Key Facts
- •Brian Larman applied to register title to a small triangle of land he claimed to have been in adverse possession of since 1998.
- •The land is registered as part of Sutton Hall Farm, owned by the Linzell estate.
- •The First-tier Tribunal (FTT) found Larman had been in adverse possession since at least 2003 but his application was rejected because he failed to meet the requirements of Schedule 6, paragraph 5 of the Land Registration Act 2002.
- •The FTT judge found Larman's reasonable belief that the land was his ceased in 2007 due to a land registry search he commissioned.
- •Larman appealed, arguing the judge's findings were incorrect and his belief remained reasonable.
Legal Principles
Adverse possession of registered land requires meeting the conditions in Schedule 6, paragraph 5 of the Land Registration Act 2002.
Land Registration Act 2002, Schedule 6, paragraph 5
The ten-year period of reasonable belief in paragraph 5(4)(c) can be any ten years within the period of adverse possession.

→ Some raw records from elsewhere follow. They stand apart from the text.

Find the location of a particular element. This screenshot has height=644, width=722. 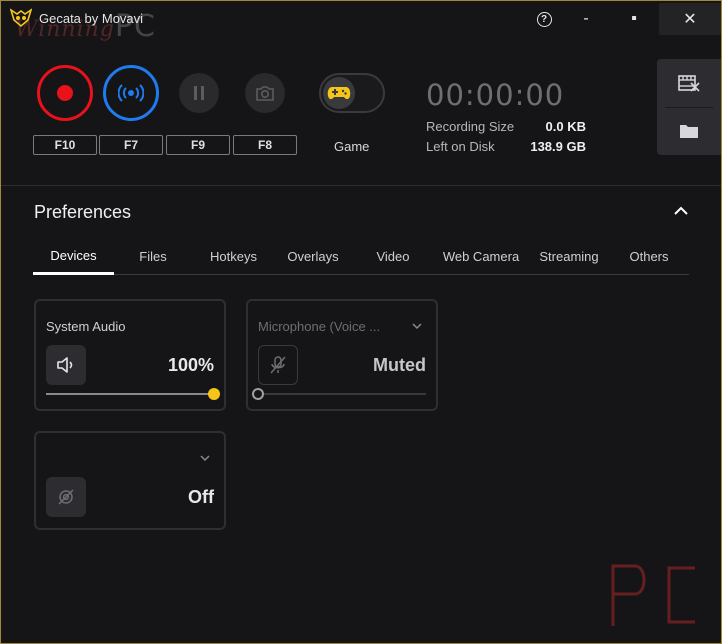

record-button is located at coordinates (65, 93).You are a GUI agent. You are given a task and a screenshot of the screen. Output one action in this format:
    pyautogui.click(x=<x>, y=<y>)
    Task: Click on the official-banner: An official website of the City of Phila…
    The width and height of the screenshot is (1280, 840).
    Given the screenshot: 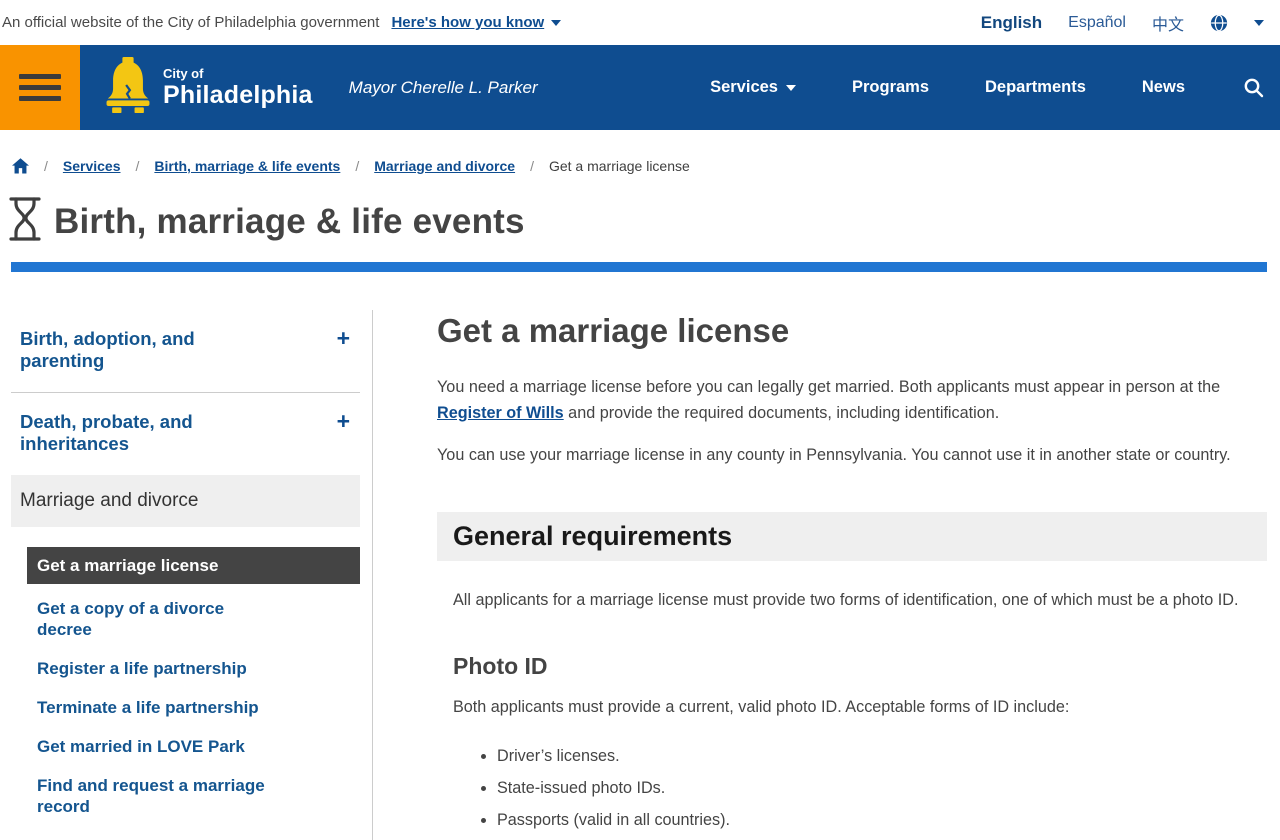 What is the action you would take?
    pyautogui.click(x=640, y=22)
    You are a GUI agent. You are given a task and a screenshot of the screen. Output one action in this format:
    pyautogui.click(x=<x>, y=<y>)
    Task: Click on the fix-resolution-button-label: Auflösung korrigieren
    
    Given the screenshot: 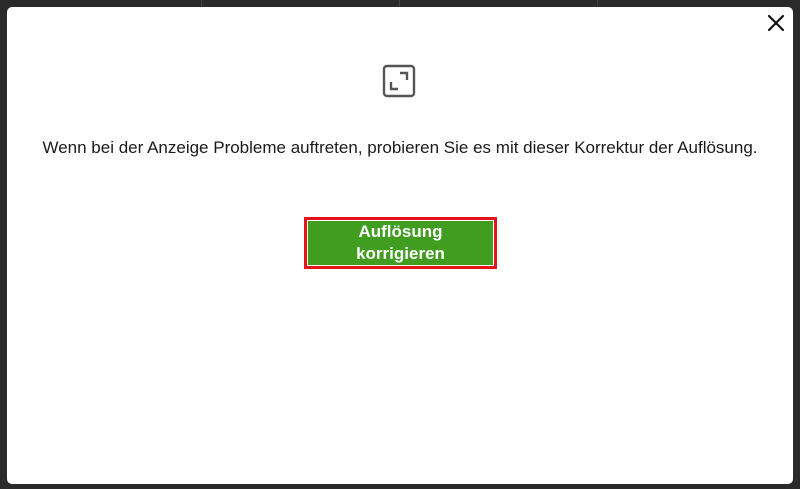 What is the action you would take?
    pyautogui.click(x=400, y=243)
    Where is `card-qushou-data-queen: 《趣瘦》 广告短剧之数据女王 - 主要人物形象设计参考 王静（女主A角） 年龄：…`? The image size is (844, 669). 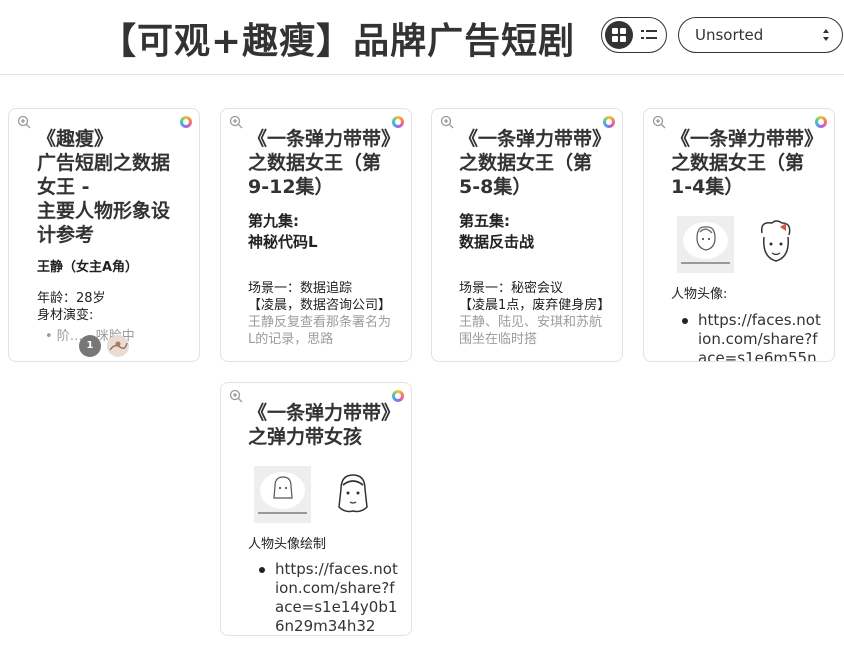
card-qushou-data-queen: 《趣瘦》 广告短剧之数据女王 - 主要人物形象设计参考 王静（女主A角） 年龄：… is located at coordinates (104, 235). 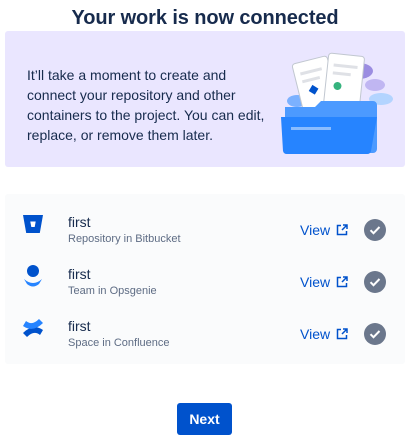 What do you see at coordinates (33, 224) in the screenshot?
I see `bitbucket-icon` at bounding box center [33, 224]. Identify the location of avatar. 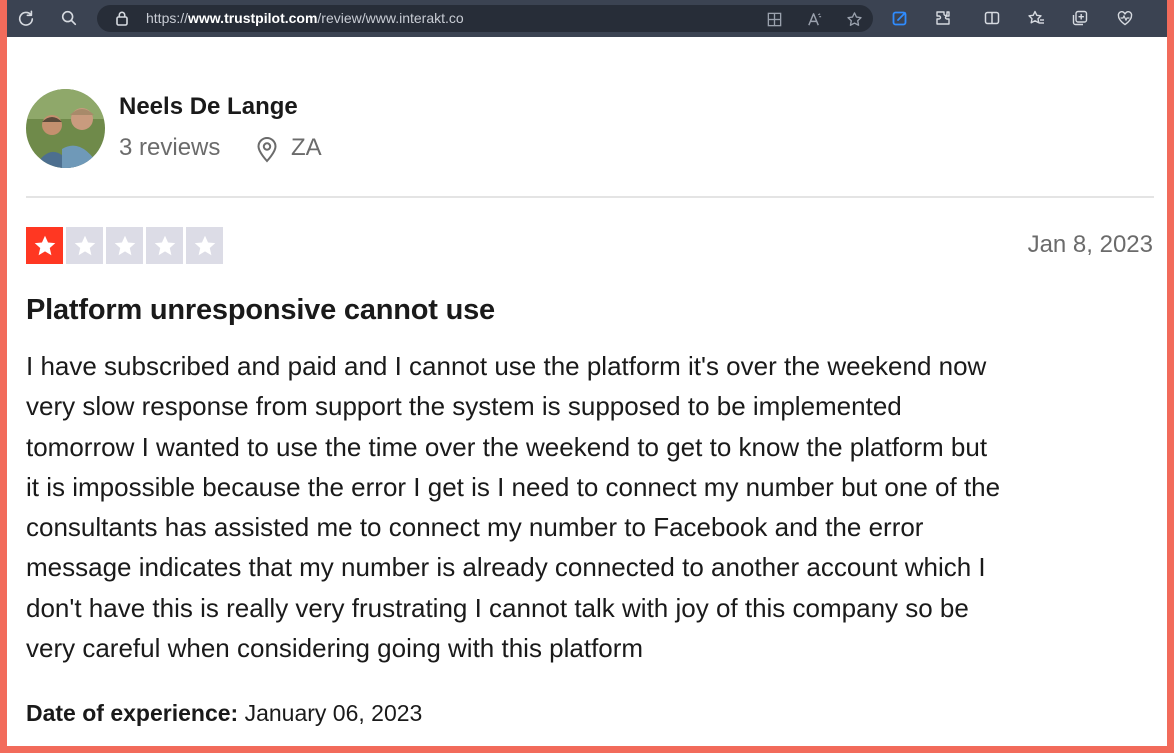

Brown v Ridley [2024] UKUT 14 (LC)
A solicitor's knowledge is not imputed to an applicant for title by adverse possession.

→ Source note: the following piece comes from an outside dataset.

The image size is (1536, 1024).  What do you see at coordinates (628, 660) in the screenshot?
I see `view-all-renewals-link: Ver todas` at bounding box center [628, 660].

IAM Group PLC v Chowdrey [2012] EWCA Civ 505
New evidence is admissible on appeal if it could not have been obtained with reasonable diligence at the original hearing, would have an important influence on the result, and is credible (Ladd v Marshall test).
Ladd v Marshall [1954] 1 WLR 1489
Outcomes
The Upper Tribunal allowed the appeal.
The judge's findings regarding the 2007 land registry search were based on conjecture and the new evidence from Larman's solicitor showed the search was for a home information pack, not to advise on adverse possession. Larman's continued belief that the land was his was reasonable, as he was unaware of the search's results.
The FTT's decision was set aside.
The appellant satisfied the conditions in paragraph 5(4) of Schedule 6 to the Land Registration Act 2002.